Pedro se movió y quedó encima de ella, apoyándose en los codos.

—Así que quieres hacerlo otra vez, ¿No es así, Paula Chaves?

Ella le acarició la espalda hasta sus duras nalgas.

—Sé que estás listo —dijo ella pícaramente.

—No puedo ocultarlo —su sonrisa se borró de su cara y luego agregó—: Me haces sentir como si no hubiera hecho esto nunca… ¿Qué tienes que es tan diferente de cualquier otra?

Paula no quería pensar en otras mujeres en brazos de Pedro. No quería pensar en las mujeres de su pasado ni en las de su futuro. Instintivamente le puso un dedo en los labios y lo acalló.

—No digas nada. No necesitamos las palabras. Por una noche nos pertenecemos el uno al otro, Pepe. Solo una noche. Hazme el amor… Y deja que te haga el amor.

—No hay nada que desee más —dijo él y le dió un beso suave en los párpados.

Ella sintió el tacto suave de sus labios en su cara, en su cuello. Le acarició la espalda y los hombros, tratando de memorizarlos, se llenó el olfato de la fragancia del cuerpo de Pedro y de aquel acto de amor. ¿Cómo podía no ser amor aquello?

Pedro acarició sus pechos y jugó con sus pezones hasta que ella retorció sus caderas y gimió de placer. Cuando él la levantó, ella se entregó a su abrazo. Luego la llevó en brazos por la habitación, la dejó en el suelo, de pie, frente a un gran espejode la puerta del baño. Paula vió a una mujer que no reconoció. Una criatura resplandeciente cuyos pálidos miembros estaban eclipsados por los músculos bronceados de Pedro, por la altura de él, por aquel aire de triunfo masculino por sentirla suya. Ella lo observó cómo le tomaba los pechos, hundía su cara en su pelo y temblaba con un hambre primitiva. Se dió la vuelta, y lo besó hasta que no pudo respirar. Luego, en el espejo, lo vió deslizar su boca por su cuerpo, pasar por sus pezones, por su vientre, hasta la juntura de sus piernas. Ella echó la cabeza hacia atrás y pronunció su nombre, perdida en la dulce locura de su rendición. Pero antes de que pudiera caer en el abismo, él la levantó y la llevó a la cama. La puso encima de él. Con un gemido, Pedro le besó los dedos y luego su boca.

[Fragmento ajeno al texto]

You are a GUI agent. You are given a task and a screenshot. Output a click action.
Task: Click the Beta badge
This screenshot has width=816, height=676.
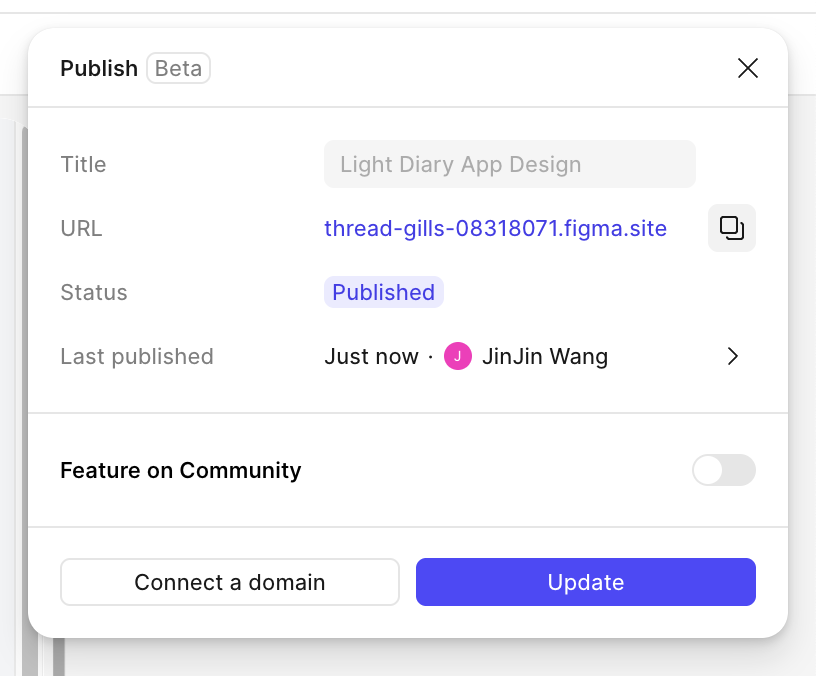pyautogui.click(x=178, y=68)
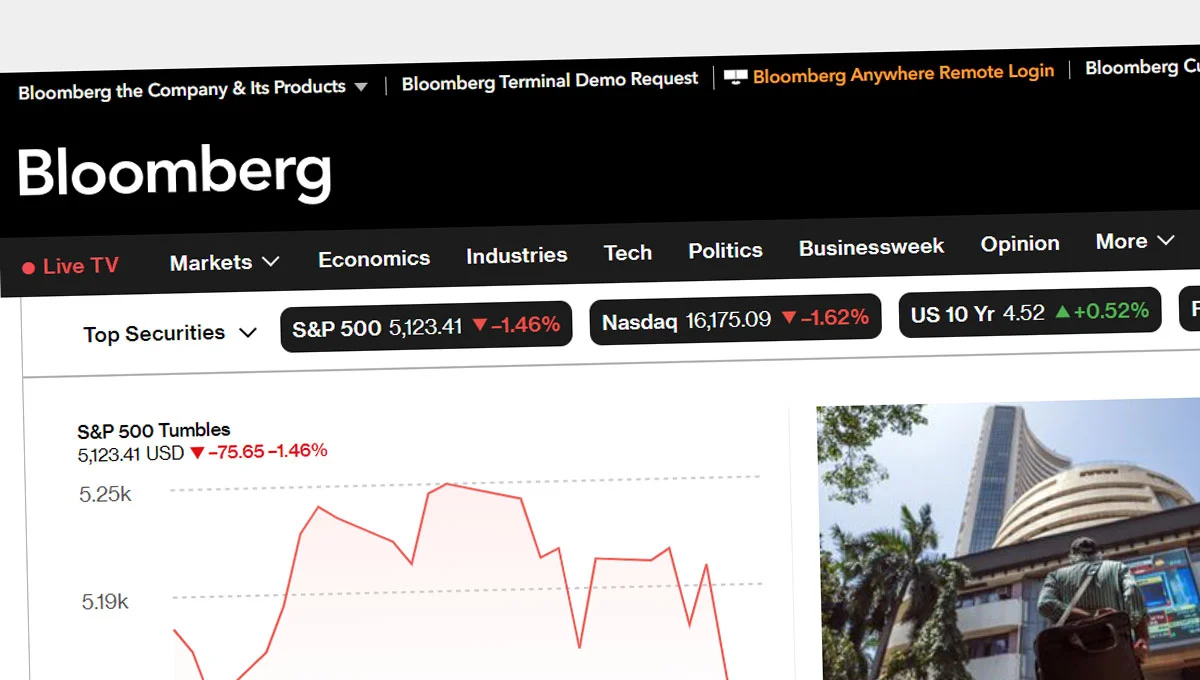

Ella rozó el vello áspero de su pecho con sus senos y sus piernas. Luego empezó su propia exploración sensual, notando que Pedro le entregaba su cuerpo. Su vulnerabilidad era un regalo. Ella no podría haber abusado de aquel regalo. Solo quería disfrutar de su cuerpo todo lo posible y devolvérselo. Las manos de ella, su boca y las curvas de su cuerpo eran su regalo para él. Con ellos, ella pensaba excitarlo hasta la cima del placer, adonde él la había transportado antes.

Paula le acarició el vello del ombligo y luego deslizó la mano más abajo. Suavemente ella lo tomó con su boca y lo oyó gemir. Él volvió a levantarla, la cubrió con su cuerpo, y se internó en ella. No había visto nunca un fuego tan intenso en la cara de un hombre. Él era conquistador y conquistado a la vez, pensó ella con orgullo, como lo era ella también. Luego, inexorablemente, ella sintió que su ritmo se acercaba al de él. Volvió a adentrarse en el éxtasis hasta la cumbre del goce y volver a descender a la quietud después del inmenso placer. La respiración de Pedro se fue aquietando gradualmente. Abrazados, Paula cerró los ojos y se abandonó al sueño que le trajo la saciedad y la satisfacción.